Cluster information:

Kubernetes version: Master: 1.14.10-gke.50 Nodes: 1.11.9-gke.13
Cloud being used: GKE
Installation method: Google Cloud
Host OS: Google Container Optimized OS

Hi everyone,

Yesterday in the Google Cloud GKE panel appeared the following message above my production cluster details:

Cluster problem detected.

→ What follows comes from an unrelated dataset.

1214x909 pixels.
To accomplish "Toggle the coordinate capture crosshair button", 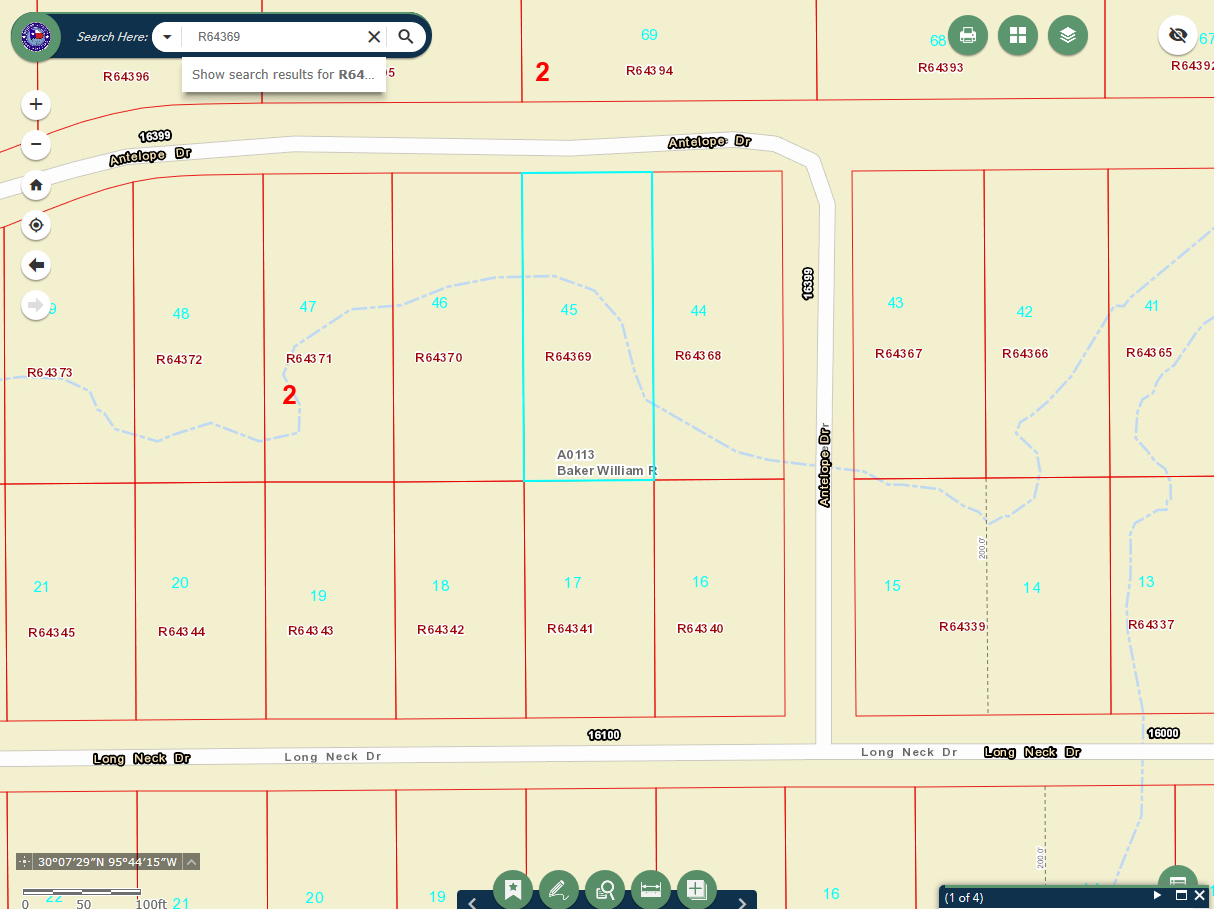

Please refer to this page to fix this.

I can access the general details of the cluster but I can’t access the PVs and Nodes information.
Commands like

kubectl get nodes
kubectl get pv
kubectl get pvc
kubectl get pods

work and return the correct data.

Also if I try to do any kind of node pool operation with gcloud I get the following error:

ERROR: (gcloud.container.node-pools.create) ResponseError: code=400, message=Cluster is currently being created, deleted, updated or repaired and cannot be updated.

I’ve followed every step on that page but the problem continues, and I don’t know what to do now.
Any ideas about what is causing the issue?

Thanks

It’s a very old thread but it’s the only result on Google when searching for this exact error message.

I ran into the issue because my authoritative google_project_iam_policy Terraform policy wiped out any default GCP policies.

What is NOT mentioned in the Google troubleshooting document is that the roles roles/compute.serviceAgent and roles/compute.networkUse needs to be granted to these service accounts as well (in addition to your cluster service accounts):

  • serviceAccount:service-${project-number}@compute-system.iam.gserviceaccount.com
  • serviceAccount:service-${project-number}@container-engine-robot.iam.gserviceaccount.com

With these set, cluster function is restored.